Однако моральная философия неминуемо сталкивается с необходимостью принять ту или иную сторону в споре, те же мыслители, которые претендуют на моральный нейтралитет, неизбежно оказываются небеспристрастны. Нравственная философия исследует наиважнейший из человеческих способов действования. Чтобы добиться успеха в таком исследовании, необходимо соблюдать по крайней мере два условия.
Первое из них – реалистичность. Природа человека, в противоположность гипотетической природе иных одушевленных существ, отличается рядом вполне доступных для стороннего наблюдения свойств, которые должны учитываться в любом серьезном рассуждении о моральности. Однако поскольку этическая система не может непосредственно апеллировать к воплощенному идеалу, она обязана рассматривать идеал желаемый, ценностно значимый – это второе условие.
Этика должна рассматривать не только обыденное, усредненное поступание, но высказывать суждение об истинно благом поступке и условиях его рождения. «Каким образом мы можем сделать себя лучше?» – вот основной вопрос для всякого философа-моралиста. И если мой исходный тезис верен, ответ может быть дан (по крайней мере, частично) в форме убедительной комментирующей метафоры. Далее я буду говорить о тех метафорах, которым отдаю предпочтение – наряду с иными философами, чьи взгляды мне близки.
Однако прежде следует упомянуть о двух основополагающих для моей аргументации тезисах. Если какой-либо из них будет поставлен под сомнение, то все последующие рассуждения во многом лишатся убедительности. Итак, я полагаю, что человек биологически эгоистичен, замкнут в пределах своего Я – ибо его существование как таковое лишено внешней целесообразности (τέλος)[641]
. Эгоизм этот обнаруживается во множестве жизненных ситуаций, за исключением сравнительно немногих случаев, когда и рождается благой поступок. Современная психология объяснила многие проявления эгоцентризма. Человеческое Я детерминировано исторически, однако постоянное самонаблюдение – непременное его свойство во все времена. В некотором смысле человеческая психика подобна машине: чтобы функционировать, она нуждается в источниках энергии и предрасположена к определенным схемам действования.Пространство так называемого свободного выбора большей частью невелико. Обычное состояние человеческого сознания – подобие сна наяву, оберегающего нас от нежелательных столкновений с реальностью. Сознание – вовсе не прозрачное стекло, отделяющее психику от внешнего мира, но туманное облако фантастических грез, которые призваны оградить душу от страданий. Душа постоянно нуждается в самоутешении (consolation)[642]

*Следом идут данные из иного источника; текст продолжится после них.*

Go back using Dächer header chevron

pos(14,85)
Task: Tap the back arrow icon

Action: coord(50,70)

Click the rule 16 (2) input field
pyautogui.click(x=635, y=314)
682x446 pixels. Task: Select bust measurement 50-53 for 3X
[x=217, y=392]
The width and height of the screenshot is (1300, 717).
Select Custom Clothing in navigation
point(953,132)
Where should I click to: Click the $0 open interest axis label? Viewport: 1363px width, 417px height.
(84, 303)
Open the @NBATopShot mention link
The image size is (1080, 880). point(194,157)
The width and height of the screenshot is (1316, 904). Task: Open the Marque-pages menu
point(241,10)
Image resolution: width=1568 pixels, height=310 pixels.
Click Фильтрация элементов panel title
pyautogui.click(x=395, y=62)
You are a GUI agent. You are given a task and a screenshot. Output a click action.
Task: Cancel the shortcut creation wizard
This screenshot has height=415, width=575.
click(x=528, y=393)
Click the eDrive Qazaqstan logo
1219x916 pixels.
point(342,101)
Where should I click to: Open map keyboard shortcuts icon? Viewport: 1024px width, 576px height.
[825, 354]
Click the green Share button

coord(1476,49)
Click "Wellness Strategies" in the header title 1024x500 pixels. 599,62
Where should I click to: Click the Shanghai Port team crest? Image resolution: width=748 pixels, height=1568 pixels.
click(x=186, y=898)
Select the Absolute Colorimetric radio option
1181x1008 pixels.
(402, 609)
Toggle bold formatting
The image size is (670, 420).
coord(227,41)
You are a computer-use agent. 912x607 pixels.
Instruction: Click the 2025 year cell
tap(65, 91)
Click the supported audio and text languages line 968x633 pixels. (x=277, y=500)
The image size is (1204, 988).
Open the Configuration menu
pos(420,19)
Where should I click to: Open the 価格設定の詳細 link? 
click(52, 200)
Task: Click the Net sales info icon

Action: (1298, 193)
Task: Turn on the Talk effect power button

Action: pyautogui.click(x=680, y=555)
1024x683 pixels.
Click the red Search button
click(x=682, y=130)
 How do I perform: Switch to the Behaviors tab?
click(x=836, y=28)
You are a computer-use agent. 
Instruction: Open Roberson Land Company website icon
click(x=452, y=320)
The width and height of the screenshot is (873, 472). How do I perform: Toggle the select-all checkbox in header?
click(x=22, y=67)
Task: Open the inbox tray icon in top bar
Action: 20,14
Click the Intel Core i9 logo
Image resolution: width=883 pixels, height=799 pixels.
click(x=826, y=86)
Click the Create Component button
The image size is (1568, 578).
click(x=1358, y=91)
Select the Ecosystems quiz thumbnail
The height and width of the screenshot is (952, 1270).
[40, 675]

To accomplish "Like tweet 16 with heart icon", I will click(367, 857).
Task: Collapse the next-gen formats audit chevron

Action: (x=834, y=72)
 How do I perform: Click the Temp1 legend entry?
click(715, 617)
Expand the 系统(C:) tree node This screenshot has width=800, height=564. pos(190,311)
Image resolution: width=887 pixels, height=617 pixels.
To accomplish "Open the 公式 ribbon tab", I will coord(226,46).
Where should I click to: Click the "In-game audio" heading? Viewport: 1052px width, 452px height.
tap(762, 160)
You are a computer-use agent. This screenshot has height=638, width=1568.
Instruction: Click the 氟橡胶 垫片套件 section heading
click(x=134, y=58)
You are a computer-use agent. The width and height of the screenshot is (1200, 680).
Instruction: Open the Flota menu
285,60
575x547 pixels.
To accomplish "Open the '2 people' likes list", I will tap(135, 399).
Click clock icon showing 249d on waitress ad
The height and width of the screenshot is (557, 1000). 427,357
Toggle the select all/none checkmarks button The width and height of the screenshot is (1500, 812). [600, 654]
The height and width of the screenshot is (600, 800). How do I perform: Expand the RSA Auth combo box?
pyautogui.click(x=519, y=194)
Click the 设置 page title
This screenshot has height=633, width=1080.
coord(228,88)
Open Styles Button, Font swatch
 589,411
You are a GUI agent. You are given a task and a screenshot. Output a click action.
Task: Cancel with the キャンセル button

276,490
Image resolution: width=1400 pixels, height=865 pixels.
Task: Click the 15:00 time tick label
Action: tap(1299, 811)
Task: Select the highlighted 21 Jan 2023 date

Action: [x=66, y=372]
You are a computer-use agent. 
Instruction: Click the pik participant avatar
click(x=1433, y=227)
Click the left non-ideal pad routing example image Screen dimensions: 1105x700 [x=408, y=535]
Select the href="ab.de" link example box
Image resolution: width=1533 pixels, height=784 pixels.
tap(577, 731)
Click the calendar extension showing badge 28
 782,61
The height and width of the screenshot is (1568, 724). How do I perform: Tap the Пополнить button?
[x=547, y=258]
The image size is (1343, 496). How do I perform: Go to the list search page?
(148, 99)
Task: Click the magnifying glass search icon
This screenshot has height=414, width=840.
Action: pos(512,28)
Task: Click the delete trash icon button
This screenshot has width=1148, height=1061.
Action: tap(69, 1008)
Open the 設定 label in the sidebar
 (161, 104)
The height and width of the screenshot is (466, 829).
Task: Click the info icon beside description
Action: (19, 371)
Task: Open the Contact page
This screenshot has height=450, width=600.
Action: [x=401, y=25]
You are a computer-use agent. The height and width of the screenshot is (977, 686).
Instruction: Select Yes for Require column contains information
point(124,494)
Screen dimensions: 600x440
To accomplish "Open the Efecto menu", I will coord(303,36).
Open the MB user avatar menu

– то ли в безграничном самовозвышении, то ли в покорности сверхъестественному. Даже любовь почти всегда связана с самоутверждением. Я думаю, что в этом невеселом эскизном портрете человек вполне узнаваем.Тезис о том, что человеческое существование как таковое лишено объективной внешней целесообразности (τέλος) в равной степени затруднительно подтвердить или опровергнуть – поэтому я его просто постулирую. Я не вижу аргументов в пользу предположения о том, что человеческое существование есть нечто самоценное[643]
. Непосредственно в жизни бытует немало различных норм и целевых установок, но универсальной, извне обоснованной нормы или цели, которой столь усердно ищут философы и теологи, по всей вероятности, не существует.Мы именно таковы, какими кажемся с первого взгляда, – недолговечные, смертные создания, вовлеченные в игру необходимости и случайности. Следовательно, традиционная вероучительная версия божества не имеет места. Впрочем, эта «традиционная версия» сама по себе есть не что иное, как чувственная интуиция. Когда Бонхёффер[644]
говорит, что Богу угодно, чтобы мы ощущали себя в мире без Бога, я думаю, что он всего лишь играет словами. Равным образом всевозможные метафизические субституты Бога – Разум, Знание, История – суть ложные божества. Человеческий удел познаваем, но он не может быть исчерпывающе оправдан и объяснен. Мы не более чем существуем. Если и присутствует в человеческой жизни некая осмысленность, целостность, мечта о которой столь неотступно преследует нас, то целостность эту следует искать внутри нашего опыта, по определению не содержащего ничего трансцендентного.